═══ DOCUMENT SEGMENT
Thinking Parallel

A Blog on Parallel Programming and Concurrency by Michael Suess

A Short Guide to Mastering Thread-Safety

RevolverWhen I am talking on forums or to some of my students, from time to time I realize that I have gotten so used to expecting a certain vocabulary and certain concepts to be known to others that it isn’t even funny. In German we call this being betriebsblind, which basically means nothing more than expecting everyone to know what you know (at least to a certain extent), because the knowledge is so essential for what you do every day. The concept of Thread-Safety definitely belongs into this category for me, as I usually have to force myself to explain it and its implications to my students new to parallel programming, because it seems so trivial. Unfortunately, it is not. Therefore, I will spend the rest of this article trying to explain what Thread-Safety means, why it is important and also highlight some ways to achieve it without throwing your performance out of the window. I would also like to issue the usual warning to my more advanced readers: the beginning of this article is most definitely not for you, the end may be worth checking out as well :P.

What is Thread-Safety?

One of the defining properties of threads is, that multiple threads have access to the same address space. Therefore, they are able to write to the exact same memory location at the same time. I have explained why this is a problem in one of my earlier articles about mutual exclusion, therefore I can use the short version here:

Writing to the same memory location from multiple threads at the same time without any form of protection is like playing Russian Roulette: you may survive at first, but sooner or later you run out of luck and the results are disastrous.

You may quote me on that 8). For a more thorough explanation, please read the former article. Now that we have this part established, the rest is easy:

Thread-safe code is basically any code that can be called from multiple threads concurrently without breaking.

Or phrased differently: if your code does not access the same memory location from multiple threads without protection, it is most likely thread-safe. We can have thread-safe functions, thread-safe objects or thread-safe programs, although the usage of the term is most common when talking about functions.
══════
═══ DATA BLOCK
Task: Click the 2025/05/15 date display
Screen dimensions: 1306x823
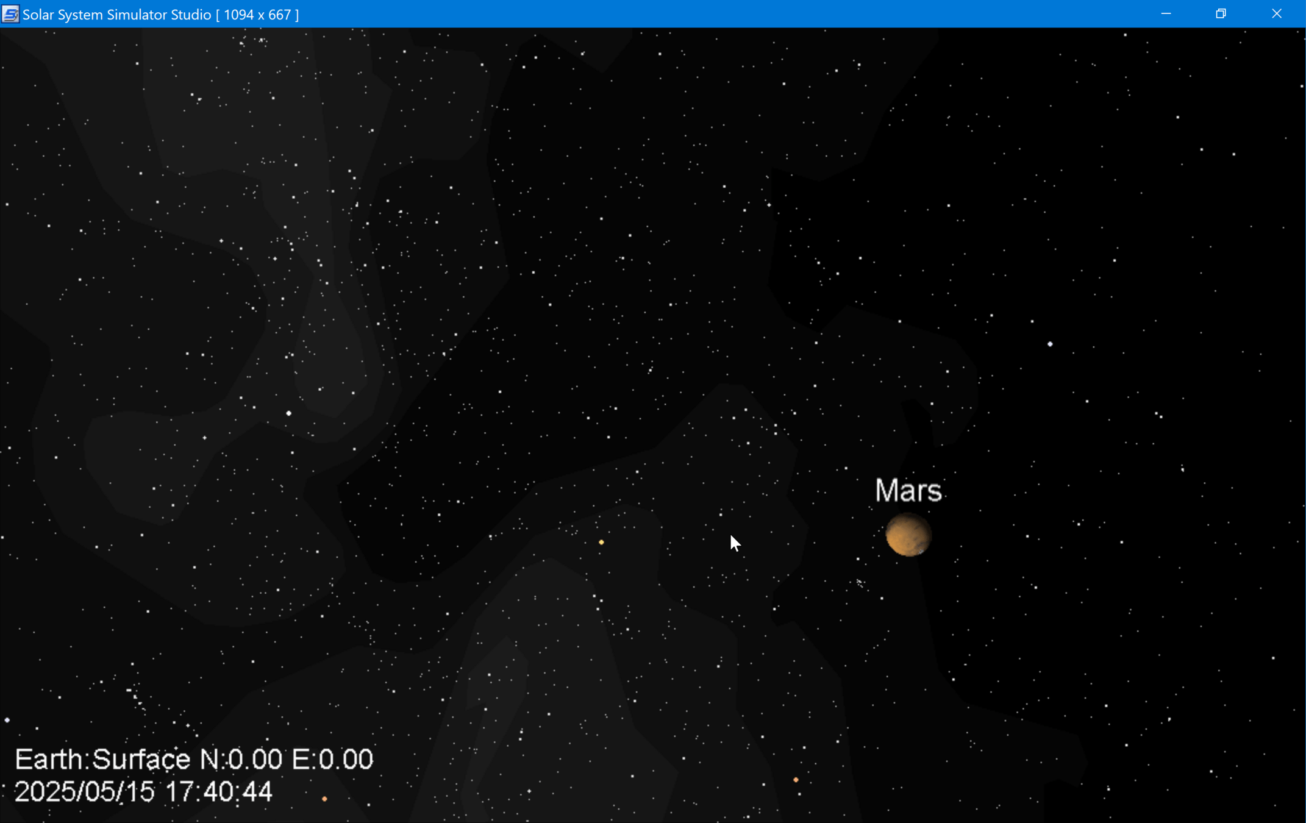Action: point(84,792)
══════
* [AIM OF THE EXERCISE] Continue the thread-safety blog post from where it stops, picking up right after its last sentence.

* [THE ANSWER]
So much for the easy part. The difficult part is actually spotting these accesses to the same memory location in your code and fixing them without loosing too much performance. But contrary to what some message-passing fans may want you to believe, this is not impossible. My students usually get it right after we have shown it to them in their programs once or twice. And with experience you will notice the little voice in the back of your head that warns you about it every time you want to write to a shared variable or call a function that may not be thread-safe. And if you don’t want to bet your career on little voices (probably a smart move on your part), let’s not forget about the high quality tools that are available to help you with this as well, e.g. the Intel Thread-Checker or the Sun Data Race Detection Tool. I have had very good experiences with the former tool and as soon as I find some time I will also try out the second one (especially since it is free – on the other hand the Intel tool is very reasonably priced as well, especially for universities).

How-to Achieve Thread-Safety

OK, so there are ways to reliably find the dangerous spots in your code. What do we do, once we have found them? Lets say we have isolated a function that is not thread-safe because it was written at a time when parallelism was not an issue. We have multiple ways to deal with it, some of which are highlighted in the following list:

  • Put a big, fat lock right at the start of the function and unlock it at the end of the function. This is the easy solution, because it is doable in every threading system I know and it always works. Unfortunately, it is also the one which may cost you the most performance, since only one thread can carry out the function at the same time now. On the other hand, I have written the magic word may in the last sentence not without a reason: if the function is only rarely called, that big, fat lock may not be a problem for performance at all. Your profiler will tell you, especially if it knows about parallelism.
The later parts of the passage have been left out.